▸ Aim of the task
Copy all lines below containing "tuocai".

════════

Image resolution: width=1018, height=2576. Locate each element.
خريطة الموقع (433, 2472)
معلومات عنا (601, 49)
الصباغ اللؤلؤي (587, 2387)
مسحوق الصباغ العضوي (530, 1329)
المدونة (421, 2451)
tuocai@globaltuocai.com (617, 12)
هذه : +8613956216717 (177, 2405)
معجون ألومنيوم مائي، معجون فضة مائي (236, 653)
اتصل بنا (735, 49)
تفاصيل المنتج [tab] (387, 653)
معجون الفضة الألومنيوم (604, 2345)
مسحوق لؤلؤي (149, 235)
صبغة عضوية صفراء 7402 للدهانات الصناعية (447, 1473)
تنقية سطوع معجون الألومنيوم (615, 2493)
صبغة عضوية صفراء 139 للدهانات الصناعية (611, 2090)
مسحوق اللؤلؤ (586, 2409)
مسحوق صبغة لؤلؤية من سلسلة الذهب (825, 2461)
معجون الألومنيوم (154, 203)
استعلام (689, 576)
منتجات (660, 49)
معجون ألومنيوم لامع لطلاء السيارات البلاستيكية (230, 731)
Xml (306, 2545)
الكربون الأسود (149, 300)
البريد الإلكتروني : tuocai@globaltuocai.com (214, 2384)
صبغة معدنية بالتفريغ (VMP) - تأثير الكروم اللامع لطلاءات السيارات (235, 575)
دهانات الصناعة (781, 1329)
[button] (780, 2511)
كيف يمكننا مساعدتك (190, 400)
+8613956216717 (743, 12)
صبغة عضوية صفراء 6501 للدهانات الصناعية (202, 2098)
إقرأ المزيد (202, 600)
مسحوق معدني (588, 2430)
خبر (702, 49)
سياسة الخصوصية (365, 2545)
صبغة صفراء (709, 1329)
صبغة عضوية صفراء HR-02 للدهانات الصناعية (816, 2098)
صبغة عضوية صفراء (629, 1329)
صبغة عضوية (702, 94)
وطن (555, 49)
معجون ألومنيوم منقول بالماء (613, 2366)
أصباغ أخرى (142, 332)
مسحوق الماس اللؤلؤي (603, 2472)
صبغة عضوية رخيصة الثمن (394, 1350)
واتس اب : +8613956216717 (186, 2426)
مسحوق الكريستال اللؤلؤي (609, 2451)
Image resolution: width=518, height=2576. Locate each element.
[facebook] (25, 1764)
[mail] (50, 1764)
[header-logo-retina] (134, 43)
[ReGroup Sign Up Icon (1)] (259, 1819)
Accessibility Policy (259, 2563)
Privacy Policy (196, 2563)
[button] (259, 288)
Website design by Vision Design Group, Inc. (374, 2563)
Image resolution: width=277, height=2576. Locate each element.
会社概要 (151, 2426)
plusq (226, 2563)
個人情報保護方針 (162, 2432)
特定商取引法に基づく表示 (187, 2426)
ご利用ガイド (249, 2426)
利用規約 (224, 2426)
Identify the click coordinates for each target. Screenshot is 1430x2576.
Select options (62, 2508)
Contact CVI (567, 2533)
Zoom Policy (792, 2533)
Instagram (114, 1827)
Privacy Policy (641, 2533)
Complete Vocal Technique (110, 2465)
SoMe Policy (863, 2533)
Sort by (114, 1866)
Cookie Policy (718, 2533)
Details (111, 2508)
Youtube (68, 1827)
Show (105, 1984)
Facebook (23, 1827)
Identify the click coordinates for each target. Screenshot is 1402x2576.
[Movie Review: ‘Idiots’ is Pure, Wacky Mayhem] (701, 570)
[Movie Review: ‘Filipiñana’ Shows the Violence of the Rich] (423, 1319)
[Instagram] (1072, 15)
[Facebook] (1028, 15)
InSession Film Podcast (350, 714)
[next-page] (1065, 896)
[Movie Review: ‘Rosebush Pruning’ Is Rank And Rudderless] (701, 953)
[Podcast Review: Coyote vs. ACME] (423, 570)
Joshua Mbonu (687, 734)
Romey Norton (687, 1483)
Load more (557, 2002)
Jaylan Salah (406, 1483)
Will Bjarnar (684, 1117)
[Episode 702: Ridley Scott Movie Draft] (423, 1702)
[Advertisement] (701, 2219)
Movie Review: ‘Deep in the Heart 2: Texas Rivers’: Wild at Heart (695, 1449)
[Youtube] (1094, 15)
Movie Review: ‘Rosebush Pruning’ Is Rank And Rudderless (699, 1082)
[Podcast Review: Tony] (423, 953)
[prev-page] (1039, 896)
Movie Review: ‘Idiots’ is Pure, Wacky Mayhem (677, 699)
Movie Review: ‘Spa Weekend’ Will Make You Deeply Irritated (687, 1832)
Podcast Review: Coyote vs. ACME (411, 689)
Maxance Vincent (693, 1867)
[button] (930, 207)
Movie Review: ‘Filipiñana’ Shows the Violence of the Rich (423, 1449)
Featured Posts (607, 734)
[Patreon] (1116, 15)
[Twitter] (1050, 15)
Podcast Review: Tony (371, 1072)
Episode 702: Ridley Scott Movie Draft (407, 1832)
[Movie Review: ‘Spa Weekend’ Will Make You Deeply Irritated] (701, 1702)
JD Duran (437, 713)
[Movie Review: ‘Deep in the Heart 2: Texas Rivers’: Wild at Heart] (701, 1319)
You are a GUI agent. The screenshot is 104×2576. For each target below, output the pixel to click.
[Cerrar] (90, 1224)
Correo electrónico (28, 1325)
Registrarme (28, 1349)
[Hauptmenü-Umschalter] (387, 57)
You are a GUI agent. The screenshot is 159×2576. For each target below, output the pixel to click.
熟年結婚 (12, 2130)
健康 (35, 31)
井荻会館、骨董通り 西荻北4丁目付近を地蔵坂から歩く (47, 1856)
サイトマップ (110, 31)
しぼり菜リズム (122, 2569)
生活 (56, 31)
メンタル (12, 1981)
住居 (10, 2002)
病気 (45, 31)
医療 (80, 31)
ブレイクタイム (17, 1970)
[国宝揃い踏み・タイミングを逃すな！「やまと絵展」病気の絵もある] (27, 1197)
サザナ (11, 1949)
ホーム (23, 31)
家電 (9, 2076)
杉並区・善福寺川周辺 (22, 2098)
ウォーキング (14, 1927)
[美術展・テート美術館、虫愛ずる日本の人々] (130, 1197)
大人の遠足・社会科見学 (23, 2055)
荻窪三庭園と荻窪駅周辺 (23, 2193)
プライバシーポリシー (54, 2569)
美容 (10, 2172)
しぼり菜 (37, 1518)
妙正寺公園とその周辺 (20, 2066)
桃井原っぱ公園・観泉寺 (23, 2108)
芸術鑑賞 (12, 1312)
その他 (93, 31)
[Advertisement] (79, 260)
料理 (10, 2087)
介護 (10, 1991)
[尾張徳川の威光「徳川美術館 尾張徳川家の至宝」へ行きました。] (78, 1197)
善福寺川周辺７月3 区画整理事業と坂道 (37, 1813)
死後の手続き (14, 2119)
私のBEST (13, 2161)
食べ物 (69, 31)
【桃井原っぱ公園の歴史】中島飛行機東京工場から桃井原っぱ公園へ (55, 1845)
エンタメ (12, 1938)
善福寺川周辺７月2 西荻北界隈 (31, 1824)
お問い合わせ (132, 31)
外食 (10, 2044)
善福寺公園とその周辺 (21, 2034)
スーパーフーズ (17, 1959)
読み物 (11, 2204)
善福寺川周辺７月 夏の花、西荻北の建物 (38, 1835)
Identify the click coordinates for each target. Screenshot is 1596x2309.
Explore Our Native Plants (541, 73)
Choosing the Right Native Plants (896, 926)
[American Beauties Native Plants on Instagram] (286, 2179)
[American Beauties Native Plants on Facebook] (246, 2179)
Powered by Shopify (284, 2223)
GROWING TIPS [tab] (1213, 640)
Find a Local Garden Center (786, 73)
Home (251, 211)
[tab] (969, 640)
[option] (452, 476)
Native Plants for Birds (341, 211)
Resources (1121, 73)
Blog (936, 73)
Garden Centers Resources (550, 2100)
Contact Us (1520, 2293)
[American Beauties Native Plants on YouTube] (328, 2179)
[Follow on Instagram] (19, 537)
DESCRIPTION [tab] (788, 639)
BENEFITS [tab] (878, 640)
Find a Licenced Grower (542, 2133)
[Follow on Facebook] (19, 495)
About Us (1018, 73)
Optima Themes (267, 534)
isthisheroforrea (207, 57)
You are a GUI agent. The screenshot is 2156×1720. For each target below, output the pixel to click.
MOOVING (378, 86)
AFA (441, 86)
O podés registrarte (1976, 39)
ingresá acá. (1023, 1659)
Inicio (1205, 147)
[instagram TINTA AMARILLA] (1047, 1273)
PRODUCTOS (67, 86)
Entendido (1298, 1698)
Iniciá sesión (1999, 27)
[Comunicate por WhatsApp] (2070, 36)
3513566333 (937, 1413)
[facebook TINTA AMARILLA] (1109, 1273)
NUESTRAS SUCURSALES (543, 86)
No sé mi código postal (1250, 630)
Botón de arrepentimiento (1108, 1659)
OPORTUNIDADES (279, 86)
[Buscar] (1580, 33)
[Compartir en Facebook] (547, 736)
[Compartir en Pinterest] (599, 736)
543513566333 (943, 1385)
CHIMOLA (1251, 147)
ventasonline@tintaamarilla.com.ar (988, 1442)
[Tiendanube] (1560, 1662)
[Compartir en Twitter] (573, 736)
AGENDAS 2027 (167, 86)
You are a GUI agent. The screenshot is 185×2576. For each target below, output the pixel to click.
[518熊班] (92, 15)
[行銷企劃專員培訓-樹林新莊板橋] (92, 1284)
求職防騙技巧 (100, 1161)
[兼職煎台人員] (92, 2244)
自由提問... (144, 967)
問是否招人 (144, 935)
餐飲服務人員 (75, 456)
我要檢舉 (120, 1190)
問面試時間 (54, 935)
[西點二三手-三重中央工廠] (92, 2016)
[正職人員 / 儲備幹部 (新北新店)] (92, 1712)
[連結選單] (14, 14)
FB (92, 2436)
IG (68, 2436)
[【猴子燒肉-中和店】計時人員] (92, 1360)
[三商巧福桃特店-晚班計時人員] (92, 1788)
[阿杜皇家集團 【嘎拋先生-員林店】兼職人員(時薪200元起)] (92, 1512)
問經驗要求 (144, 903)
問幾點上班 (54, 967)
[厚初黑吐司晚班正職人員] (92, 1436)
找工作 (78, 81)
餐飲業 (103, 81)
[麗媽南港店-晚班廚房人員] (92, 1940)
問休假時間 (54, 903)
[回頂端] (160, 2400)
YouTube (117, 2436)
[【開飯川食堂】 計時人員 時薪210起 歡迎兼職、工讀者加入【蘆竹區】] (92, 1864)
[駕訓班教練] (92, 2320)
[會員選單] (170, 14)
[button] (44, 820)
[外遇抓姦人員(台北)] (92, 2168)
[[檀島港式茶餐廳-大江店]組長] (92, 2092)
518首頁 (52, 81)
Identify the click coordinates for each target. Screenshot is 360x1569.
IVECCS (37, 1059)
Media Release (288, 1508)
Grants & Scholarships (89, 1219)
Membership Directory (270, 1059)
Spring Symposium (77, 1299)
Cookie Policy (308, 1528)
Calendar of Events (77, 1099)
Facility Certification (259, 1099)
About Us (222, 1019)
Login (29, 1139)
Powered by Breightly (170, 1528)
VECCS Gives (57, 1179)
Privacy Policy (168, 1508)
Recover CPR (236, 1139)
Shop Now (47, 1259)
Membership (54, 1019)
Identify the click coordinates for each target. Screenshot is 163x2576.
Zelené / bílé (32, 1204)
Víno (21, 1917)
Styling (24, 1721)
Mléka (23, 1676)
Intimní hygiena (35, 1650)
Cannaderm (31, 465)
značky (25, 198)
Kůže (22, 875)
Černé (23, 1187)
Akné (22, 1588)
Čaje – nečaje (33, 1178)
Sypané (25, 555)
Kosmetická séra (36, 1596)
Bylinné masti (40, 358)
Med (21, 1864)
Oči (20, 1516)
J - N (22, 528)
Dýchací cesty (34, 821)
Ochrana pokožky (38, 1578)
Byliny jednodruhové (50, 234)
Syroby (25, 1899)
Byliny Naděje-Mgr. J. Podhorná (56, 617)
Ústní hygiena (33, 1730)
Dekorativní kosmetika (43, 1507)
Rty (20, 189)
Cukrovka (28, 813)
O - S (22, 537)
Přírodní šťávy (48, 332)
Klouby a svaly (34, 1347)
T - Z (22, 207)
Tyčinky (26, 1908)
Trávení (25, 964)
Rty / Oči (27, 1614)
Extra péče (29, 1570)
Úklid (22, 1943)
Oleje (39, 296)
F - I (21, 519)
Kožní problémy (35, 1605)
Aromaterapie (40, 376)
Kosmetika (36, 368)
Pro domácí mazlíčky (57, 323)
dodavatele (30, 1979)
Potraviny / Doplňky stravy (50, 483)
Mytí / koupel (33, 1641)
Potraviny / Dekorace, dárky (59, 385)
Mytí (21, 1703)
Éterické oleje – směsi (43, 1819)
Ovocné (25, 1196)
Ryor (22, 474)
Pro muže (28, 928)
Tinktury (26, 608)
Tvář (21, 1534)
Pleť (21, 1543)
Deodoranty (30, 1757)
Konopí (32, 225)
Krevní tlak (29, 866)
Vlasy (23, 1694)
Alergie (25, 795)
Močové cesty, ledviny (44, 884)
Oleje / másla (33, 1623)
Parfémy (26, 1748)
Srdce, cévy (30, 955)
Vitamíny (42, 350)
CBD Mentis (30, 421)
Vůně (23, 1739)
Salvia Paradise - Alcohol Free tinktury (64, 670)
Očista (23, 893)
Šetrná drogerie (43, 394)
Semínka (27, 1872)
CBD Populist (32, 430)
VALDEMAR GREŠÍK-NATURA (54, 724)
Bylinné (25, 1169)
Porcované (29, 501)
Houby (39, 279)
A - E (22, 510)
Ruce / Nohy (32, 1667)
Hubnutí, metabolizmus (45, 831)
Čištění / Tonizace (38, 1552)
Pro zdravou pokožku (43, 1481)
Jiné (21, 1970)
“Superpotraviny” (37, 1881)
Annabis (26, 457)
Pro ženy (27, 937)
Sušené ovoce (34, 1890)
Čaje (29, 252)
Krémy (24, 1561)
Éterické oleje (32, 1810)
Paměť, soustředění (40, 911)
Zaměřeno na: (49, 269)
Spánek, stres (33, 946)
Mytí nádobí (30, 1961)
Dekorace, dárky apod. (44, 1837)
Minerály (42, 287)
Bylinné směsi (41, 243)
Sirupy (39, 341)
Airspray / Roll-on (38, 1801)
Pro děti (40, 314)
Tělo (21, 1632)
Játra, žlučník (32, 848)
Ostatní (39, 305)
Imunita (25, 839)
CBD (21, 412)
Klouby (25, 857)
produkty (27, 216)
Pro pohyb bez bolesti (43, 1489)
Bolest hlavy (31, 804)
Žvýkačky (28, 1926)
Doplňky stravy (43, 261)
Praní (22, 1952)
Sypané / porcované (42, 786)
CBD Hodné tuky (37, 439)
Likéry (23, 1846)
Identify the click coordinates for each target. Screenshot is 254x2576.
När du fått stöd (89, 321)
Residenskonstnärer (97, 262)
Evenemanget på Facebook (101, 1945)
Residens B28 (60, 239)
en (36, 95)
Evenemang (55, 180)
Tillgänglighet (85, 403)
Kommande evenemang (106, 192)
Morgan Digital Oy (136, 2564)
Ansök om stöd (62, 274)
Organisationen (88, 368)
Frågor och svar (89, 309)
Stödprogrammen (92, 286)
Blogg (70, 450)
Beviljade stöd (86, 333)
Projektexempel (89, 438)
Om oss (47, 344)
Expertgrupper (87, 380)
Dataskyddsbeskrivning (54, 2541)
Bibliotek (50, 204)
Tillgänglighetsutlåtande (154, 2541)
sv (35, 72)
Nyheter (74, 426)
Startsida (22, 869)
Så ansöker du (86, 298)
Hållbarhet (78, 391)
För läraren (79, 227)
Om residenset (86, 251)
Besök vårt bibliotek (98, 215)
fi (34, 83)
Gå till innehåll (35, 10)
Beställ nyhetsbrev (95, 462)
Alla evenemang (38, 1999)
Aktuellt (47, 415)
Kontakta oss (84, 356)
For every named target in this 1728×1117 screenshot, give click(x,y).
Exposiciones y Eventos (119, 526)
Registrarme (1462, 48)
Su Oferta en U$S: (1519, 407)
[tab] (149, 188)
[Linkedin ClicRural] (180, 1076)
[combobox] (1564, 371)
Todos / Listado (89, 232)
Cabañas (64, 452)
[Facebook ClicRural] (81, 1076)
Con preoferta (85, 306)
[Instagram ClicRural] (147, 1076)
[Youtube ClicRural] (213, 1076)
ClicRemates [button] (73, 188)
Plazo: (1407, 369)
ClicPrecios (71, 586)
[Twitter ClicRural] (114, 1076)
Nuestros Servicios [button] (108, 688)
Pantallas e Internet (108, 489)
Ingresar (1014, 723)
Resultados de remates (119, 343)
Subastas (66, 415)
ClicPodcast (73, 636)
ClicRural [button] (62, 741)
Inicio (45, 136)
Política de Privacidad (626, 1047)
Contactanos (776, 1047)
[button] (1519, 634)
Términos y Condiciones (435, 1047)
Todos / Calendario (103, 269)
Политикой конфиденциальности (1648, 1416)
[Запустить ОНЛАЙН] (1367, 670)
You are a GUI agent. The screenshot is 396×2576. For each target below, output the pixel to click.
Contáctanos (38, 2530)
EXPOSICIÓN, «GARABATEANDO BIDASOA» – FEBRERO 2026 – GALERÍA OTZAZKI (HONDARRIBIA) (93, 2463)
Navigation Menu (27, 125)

════════

▸ Answer
tuocai@globaltuocai.com (617, 12)
البريد الإلكتروني : tuocai@globaltuocai.com (214, 2384)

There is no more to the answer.